Cloud infrastructure spending crossed $675 billion in 2025. About 27% of it was wasted. That percentage has held between 27% and 32% every single year since 2019. Nobody is getting better at this (Spendark: State of Cloud Waste 2026).
Kubernetes was supposed to help. Pack more workloads onto fewer machines, scale up when you need it, scale down when you don’t.

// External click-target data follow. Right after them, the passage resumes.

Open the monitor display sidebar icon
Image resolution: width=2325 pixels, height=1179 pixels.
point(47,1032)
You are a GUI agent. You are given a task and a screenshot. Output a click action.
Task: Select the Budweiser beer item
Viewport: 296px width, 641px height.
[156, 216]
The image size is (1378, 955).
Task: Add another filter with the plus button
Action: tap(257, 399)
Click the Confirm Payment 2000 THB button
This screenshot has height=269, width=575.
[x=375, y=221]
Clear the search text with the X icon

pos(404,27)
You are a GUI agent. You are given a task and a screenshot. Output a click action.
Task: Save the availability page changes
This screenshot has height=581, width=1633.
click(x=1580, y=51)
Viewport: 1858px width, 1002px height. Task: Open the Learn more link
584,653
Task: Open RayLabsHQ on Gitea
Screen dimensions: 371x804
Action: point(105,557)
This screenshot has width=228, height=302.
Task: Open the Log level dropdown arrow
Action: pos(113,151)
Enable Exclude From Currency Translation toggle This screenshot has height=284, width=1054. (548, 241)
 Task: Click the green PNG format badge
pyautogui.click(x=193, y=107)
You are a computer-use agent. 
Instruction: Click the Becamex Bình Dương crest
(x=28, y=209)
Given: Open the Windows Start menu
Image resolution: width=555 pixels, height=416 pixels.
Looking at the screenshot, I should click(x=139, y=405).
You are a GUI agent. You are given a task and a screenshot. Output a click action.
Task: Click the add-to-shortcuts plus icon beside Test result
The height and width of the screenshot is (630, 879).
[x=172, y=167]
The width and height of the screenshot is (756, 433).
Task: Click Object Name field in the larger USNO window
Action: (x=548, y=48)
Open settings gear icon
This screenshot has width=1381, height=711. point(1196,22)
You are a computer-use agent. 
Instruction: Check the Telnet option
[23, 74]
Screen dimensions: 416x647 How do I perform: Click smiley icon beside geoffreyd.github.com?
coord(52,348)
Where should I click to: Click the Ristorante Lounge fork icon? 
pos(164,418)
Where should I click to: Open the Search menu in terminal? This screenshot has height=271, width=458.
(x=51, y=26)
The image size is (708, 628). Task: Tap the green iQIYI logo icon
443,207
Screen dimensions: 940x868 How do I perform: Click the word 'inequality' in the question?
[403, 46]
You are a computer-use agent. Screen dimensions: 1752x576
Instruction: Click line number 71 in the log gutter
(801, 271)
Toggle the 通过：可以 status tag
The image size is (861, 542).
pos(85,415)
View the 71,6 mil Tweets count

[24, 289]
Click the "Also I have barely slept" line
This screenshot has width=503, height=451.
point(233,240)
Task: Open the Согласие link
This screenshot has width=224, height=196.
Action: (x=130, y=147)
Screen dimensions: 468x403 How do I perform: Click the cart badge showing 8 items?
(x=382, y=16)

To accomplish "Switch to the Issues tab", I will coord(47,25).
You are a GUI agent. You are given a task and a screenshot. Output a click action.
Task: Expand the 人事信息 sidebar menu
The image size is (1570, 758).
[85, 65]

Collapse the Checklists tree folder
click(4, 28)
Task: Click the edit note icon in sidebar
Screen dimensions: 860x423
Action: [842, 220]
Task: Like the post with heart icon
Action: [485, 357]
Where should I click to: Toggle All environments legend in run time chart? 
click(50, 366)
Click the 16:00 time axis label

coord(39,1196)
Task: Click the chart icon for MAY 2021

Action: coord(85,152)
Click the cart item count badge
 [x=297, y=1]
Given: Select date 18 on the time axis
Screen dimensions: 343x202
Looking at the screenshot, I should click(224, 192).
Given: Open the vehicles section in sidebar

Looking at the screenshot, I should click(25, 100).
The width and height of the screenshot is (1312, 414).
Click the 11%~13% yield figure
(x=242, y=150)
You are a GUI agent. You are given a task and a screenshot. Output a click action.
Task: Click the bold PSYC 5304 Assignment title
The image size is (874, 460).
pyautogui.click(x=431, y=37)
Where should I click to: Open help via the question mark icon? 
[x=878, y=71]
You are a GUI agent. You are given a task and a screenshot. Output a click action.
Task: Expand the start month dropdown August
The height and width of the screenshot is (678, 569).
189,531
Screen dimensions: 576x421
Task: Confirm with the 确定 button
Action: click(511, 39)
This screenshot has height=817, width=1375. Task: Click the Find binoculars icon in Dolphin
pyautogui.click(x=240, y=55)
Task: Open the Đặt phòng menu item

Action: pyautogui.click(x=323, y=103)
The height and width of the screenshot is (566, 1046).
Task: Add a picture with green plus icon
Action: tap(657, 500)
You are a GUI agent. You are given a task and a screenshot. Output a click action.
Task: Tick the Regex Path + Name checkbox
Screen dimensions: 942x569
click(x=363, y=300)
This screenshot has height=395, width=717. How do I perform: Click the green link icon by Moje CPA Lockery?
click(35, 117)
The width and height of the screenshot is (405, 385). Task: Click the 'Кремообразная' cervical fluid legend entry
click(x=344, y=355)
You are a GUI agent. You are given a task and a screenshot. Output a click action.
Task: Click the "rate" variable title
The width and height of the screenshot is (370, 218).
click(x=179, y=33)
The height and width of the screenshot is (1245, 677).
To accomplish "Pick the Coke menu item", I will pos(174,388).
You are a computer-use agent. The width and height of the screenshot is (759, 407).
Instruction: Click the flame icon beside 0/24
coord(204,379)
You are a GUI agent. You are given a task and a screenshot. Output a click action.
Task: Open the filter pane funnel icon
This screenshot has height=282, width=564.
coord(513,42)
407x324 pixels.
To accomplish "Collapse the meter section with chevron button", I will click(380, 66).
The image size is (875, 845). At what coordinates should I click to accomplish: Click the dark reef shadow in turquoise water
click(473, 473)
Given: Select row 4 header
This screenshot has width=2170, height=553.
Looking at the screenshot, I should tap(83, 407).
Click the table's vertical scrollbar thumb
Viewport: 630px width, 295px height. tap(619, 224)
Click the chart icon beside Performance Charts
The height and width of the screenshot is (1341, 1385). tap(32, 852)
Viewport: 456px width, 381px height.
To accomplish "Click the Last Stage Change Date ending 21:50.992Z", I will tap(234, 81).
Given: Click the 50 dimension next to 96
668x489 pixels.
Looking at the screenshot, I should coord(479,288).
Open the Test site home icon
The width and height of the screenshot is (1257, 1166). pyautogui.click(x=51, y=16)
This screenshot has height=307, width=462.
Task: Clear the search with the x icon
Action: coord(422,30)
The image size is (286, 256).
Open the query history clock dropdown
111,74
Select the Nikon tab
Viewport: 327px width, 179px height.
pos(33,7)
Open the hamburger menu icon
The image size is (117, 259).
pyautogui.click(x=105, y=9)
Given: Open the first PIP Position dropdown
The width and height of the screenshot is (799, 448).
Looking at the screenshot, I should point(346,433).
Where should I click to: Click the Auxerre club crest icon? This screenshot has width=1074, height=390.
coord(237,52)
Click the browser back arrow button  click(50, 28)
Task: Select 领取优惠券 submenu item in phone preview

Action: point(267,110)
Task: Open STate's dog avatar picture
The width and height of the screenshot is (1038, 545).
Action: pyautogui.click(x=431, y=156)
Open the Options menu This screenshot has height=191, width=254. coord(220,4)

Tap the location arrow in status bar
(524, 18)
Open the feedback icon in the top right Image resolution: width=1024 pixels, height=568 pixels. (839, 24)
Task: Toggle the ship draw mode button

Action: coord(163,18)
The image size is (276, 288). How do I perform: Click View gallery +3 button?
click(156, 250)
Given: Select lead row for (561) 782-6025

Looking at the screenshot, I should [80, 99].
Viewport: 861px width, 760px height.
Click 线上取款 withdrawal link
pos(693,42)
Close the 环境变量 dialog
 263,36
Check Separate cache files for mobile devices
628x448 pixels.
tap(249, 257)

The theory is sound.
The practice is that most Kubernetes clusters run at 8% CPU utilization and 20% memory utilization, which is worse than the year before (Cast AI: 2026 State of Kubernetes Resource Optimization).
This post walks through where the waste is hiding, how to measure it with tools you probably already have, and what to fix first.
Where the waste actually is
The numbers from Cast AI’s 2026 report, measured across tens of thousands of production clusters on AWS, GCP, and Azure:
| Metric | 2025 | 2026 | Direction |
|---|---|---|---|
| CPU utilization | 10% | 8% | Getting worse |
| Memory utilization | 23% | 20% | Getting worse |
| CPU overprovisioning | 40% | 69% | Getting much worse |
| Memory overprovisioning | — | 79% | — |
| GPU utilization | — | 5% | — |
That CPU number is worth sitting with for a moment. For every dollar you spend on CPU in your Kubernetes cluster, 92 cents of compute sits idle. Not reserved for burst capacity. Not allocated for failover. Just unused.
GPU is even worse. Teams running AI and ML workloads on Kubernetes are paying for GPU instances at $2-4 per hour per GPU and using 5% of the capacity. That is not a rounding error. That is burning money.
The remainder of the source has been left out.